Unit SCRAM Code RX CRIT Initial PWR Initial RX Mode Current PWR Current RX Mode
1 N Y 100 Power Operation 100 Power Operation
2 N Y 100 Power Operation 100 Power Operation

Event Text

DEFECTIVE OPTICAL ISOLATORS

"Duke Energy Carolinas, LLC (Duke) herein makes the following notification under 10CFR21.21(d)(3)(i) of defective digital optical isolators. The isolators are Commercial Grade Items dedicated by Duke. Failure analysis conducted by the manufacturer determined that a manufacturing defect with the isolator capacitor will cause the output voltage to drop when the isolator is not energized and there is a very light load on the output. The subject digital optical isolators are Model 175C180, manufactured by E-max Instruments (also known as Electro-Max) 13 Inverness Way, South Englewood, CO 80112. These digital optical isolators could be utilized in a variety of applications at Duke's McGuire and Catawba nuclear stations. There are no known applications for these digital optical isolators at Oconee.

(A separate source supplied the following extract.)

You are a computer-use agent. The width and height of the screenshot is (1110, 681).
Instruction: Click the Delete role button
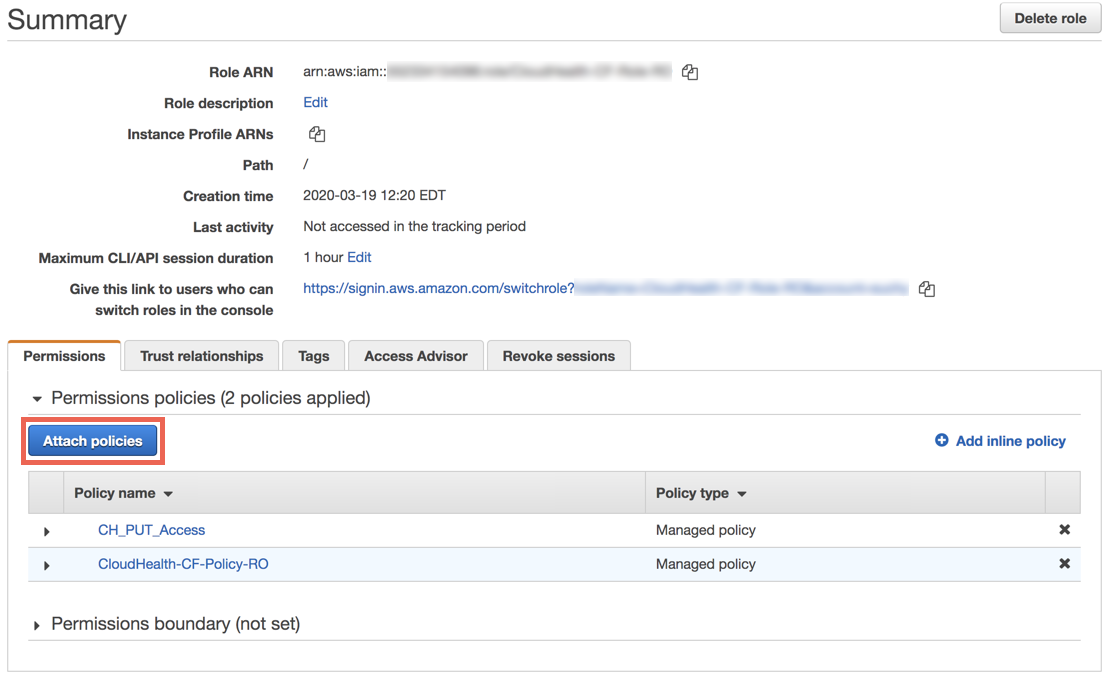pos(1049,18)
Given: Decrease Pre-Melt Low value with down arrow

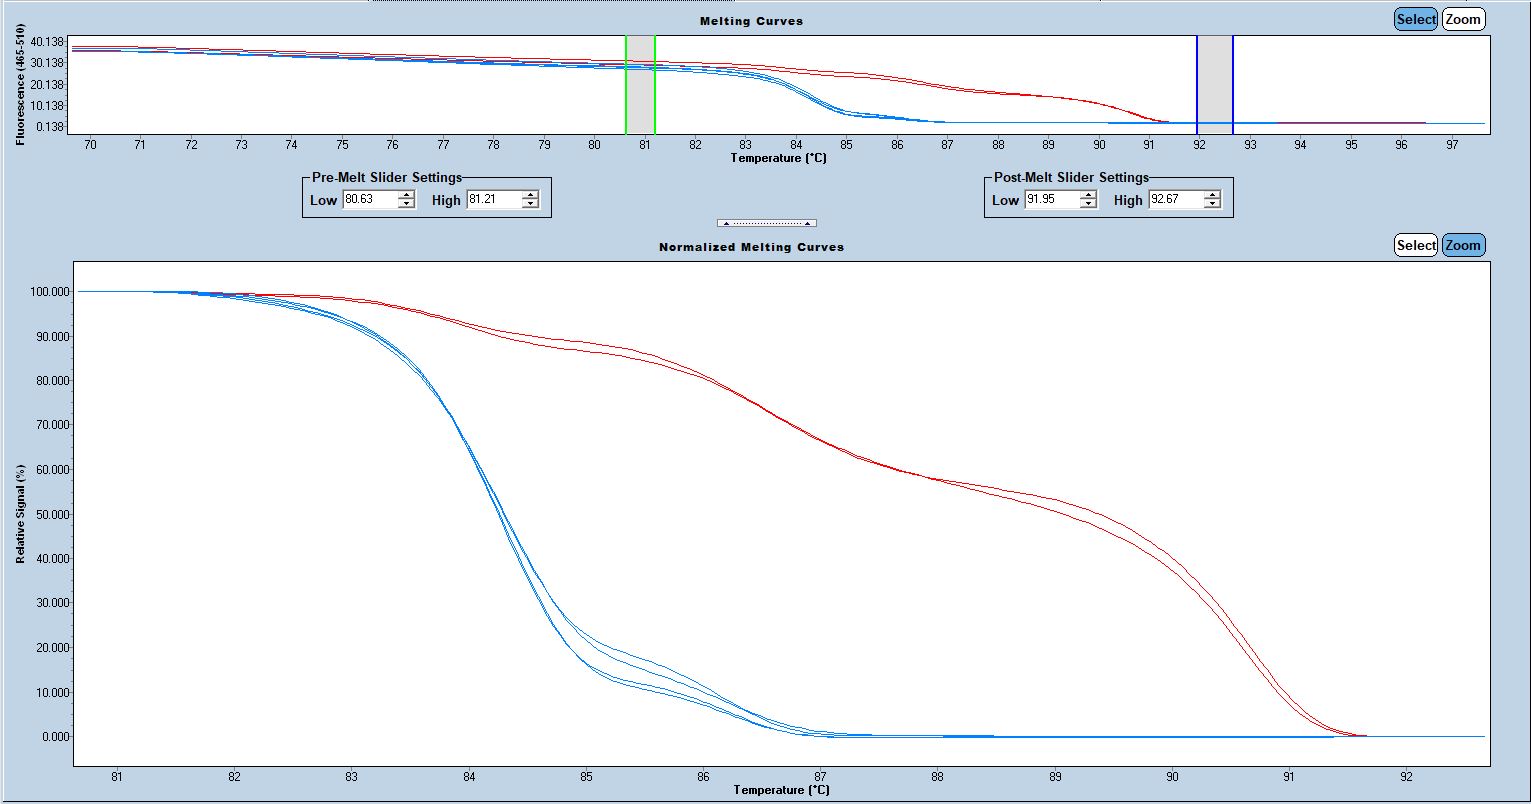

"Initial Safety Significance: None. Defective digital optical isolators were never installed. Duke protocols require the conduct of a pre-installation bench test and a post installation test to assure these isolators perform satisfactorily in service. E-max Instruments has issued a Model 175C180 recall for all uninstalled isolators. Duke has returned all uninstalled digital optical isolators to the supplier. Duke is the only known nuclear utility purchasing E-max Instruments Model 175C180 digital optical isolators.

"The McGuire and Catawba Senior NRC Resident Inspectors were notified of this Part 21 notification on Dec 18, 2008."